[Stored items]
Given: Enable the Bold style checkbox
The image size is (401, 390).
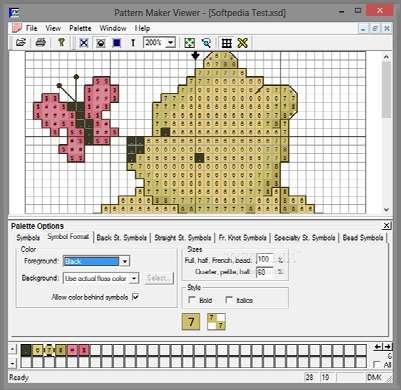Looking at the screenshot, I should click(x=192, y=300).
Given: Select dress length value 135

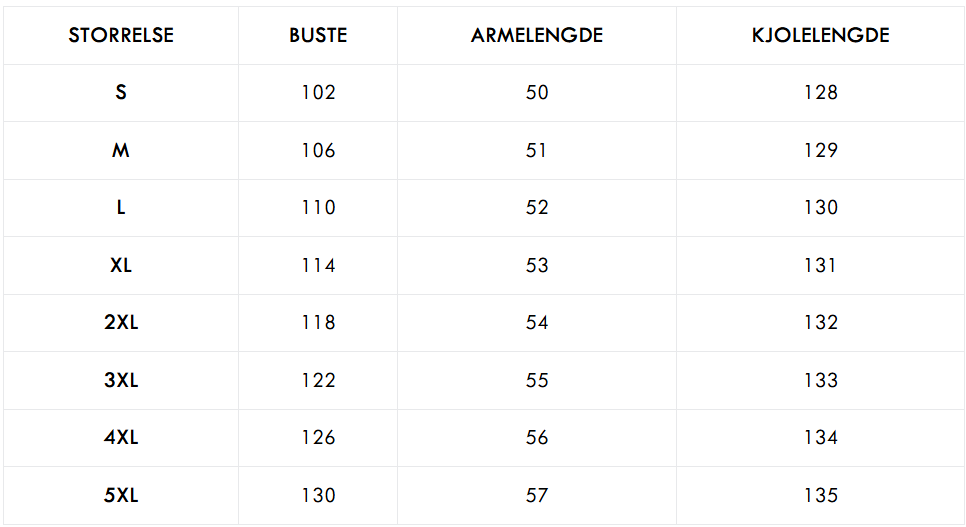Looking at the screenshot, I should click(x=821, y=495).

### PROMPT
Word for word, give the data above again, without any images.

### ANSWER TO THIS TASK
Given: Enable the Bold style checkbox
The image size is (401, 390).
Looking at the screenshot, I should click(x=192, y=300).
Given: Select dress length value 135

Looking at the screenshot, I should click(x=821, y=495).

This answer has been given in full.